Hi everyone,
We’re currently facing an issue with one of our Cassandra pods in a K8ssandra-cluster. One of the pods in the StatefulSet is unable to start due to what appears to be schema corruption. Here’s the error message we’re seeing in the logs:
No partition columns found for table ks_sv.test_test in system_schema.columns. This may be due to corruption or concurrent dropping and altering of a table. If this table is supposed to be dropped, restart cassandra with -Dcassandra.ignore_corrupted_schema_tables=true and run the following query to cleanup:
"DELETE FROM system_schema.tables WHERE keyspace_name = 'ks_sv' AND table_name = 'test_test';
DELETE FROM system_schema.columns WHERE keyspace_name = 'ks_sv' AND table_name = 'test_test';"
If the table is not supposed to be dropped, restore system_schema.columns sstables from backups.

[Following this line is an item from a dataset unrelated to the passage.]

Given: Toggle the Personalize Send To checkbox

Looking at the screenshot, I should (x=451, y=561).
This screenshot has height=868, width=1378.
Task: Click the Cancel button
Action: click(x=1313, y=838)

We’re unsure how to proceed safely. Specifically, we’d like guidance on:
How to safely restart the affected pod with the -Dcassandra.ignore_corrupted_schema_tables=true
flag in a K8ssandra-managed environment and run the cleanup query as suggested by the message from the logs. Or if we should restore the entire cluster from a back-up.
Any advice or steps from others who’ve encountered similar issues would be greatly appreciated. We’re trying to avoid data loss and ensure cluster stability.